On the eve of COP30, media framing and its narratives promote sacrifice zones in the climate agenda

The Amazon has always burned. It has burned in flames, in silence and in words. Now, on the eve of COP30, the climate conference that will bring leaders from various countries to Belém, it is also burning in the field of narratives. For a long time, the climate debate has ceased to be merely a scientific confrontation and has become a political and symbolic dispute over discourse.

And it is in this muddy ground of public communication that some of the most decisive battles of the 21st century are being fought: the battle over narratives.

As the planet breaks successive temperature records, Brazil attempts to position itself as a green power. In this context, COP30 is being announced as the “COP of implementation”, the event expected to confirm concrete commitments to emissions reductions and forest protection. This hope is anchored in Brazil’s leadership when, as host of the 1992 Earth Summit, it pushed forward significant advances in the climate agenda.

However, there is a chasm between international agreements and the everyday perception of the Brazilian population. A 2024 study by the Instituto Ideia in partnership with LaClima revealed that 71% of people in the country do not know what COP is, and 34% are unaware of the concept of climate change. In the age of social media, this information gap becomes the perfect fuel for disinformation, a smoke that obscures, distorts and manipulates the environmental debate.

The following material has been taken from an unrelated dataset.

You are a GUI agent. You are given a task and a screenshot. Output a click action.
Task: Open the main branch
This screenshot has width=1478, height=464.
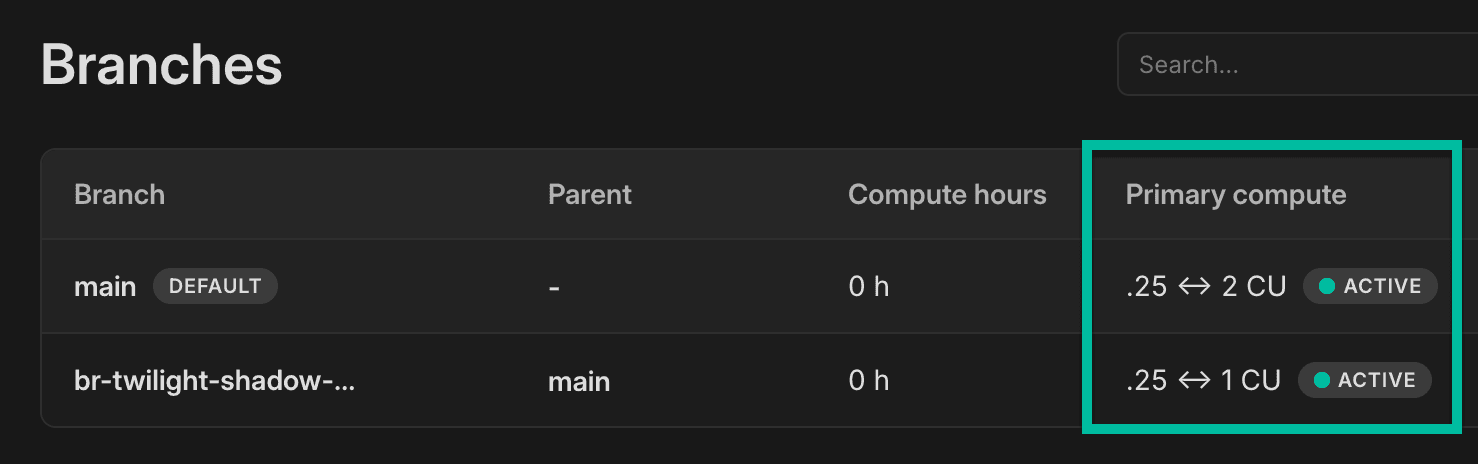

Fake news about the climate and the Amazon is developed with surgical precision. Projects such as Amazônia Livre de Fake [Amazon Free of Fakes], coordinated by Intervozes-Coletivo Brasil de Comunicação Social, show that this disinformation is not spontaneous noise, but an articulated system. Its primary agents orbit political and economic interests tied to deforestation, predatory agribusiness and illegal mining.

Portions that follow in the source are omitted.